Saturday 25 February 2012

BRIEF ENCOUNTER IN BILL'S CAFE

Here is another of my short, short pieces. I wrote this to be read out at the Brighton Moment, a collection of readings by local authors which took place at the Sussex Arts Club (now sadly no longer with us) in 2007. My career had stalled at the time, and this was a great breakthrough for me. I met several Brighton writers as a result, some of whom are still good friends.

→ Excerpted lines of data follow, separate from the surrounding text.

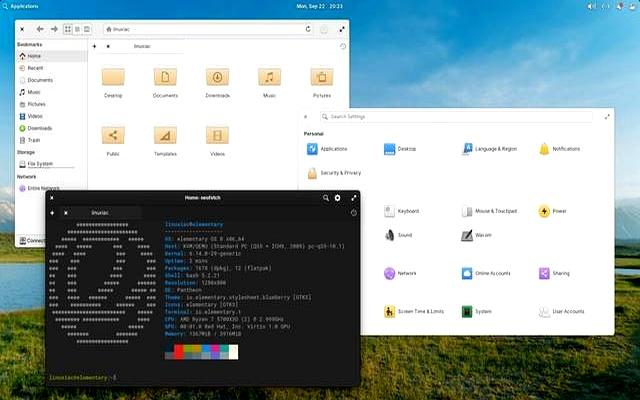
Task: Switch Files to icon grid view
Action: [68, 29]
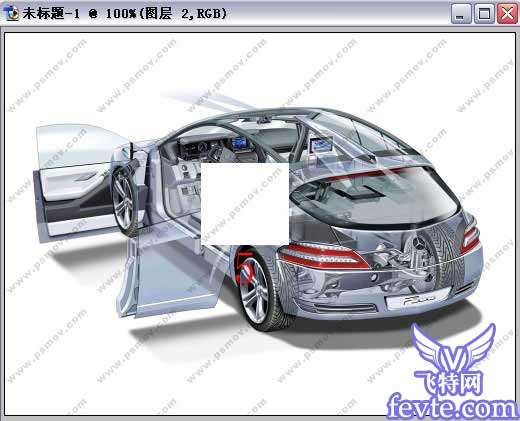Screen dimensions: 520x421
Task: Click the Photoshop document icon in title bar
Action: click(x=11, y=14)
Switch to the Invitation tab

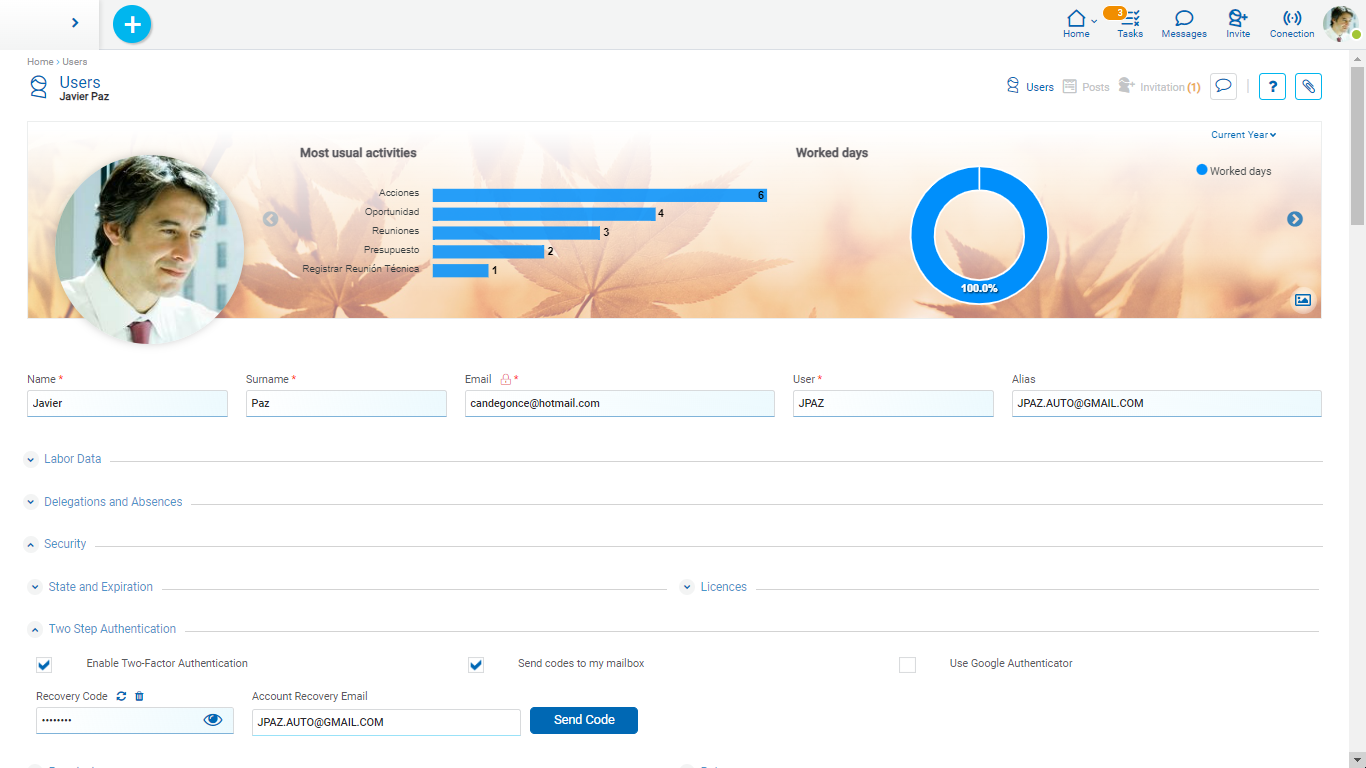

I also discovered that a. I could write short, short pieces for reading aloud, b. I liked reading them and c. people laughed. Conclusion/useful advice nugget: it's worth experimenting with this kind of thing, and reading your work to anyone who will listen.

So here we go....


BRIEF ENCOUNTER IN BILL’S CAFE

There’s never any space here.  The wooden benches are crowded with toddlers and relentless uber-mums, scary Brighton dads with professional papooses and glossy students, charming each other over shared strudel.  Behind them, banks of cinematic fruit, waxy lemons, Technicolor strawberries.  Daily menus, indulgently wholesome, chalked up on little black boards. Charred veg with everything.   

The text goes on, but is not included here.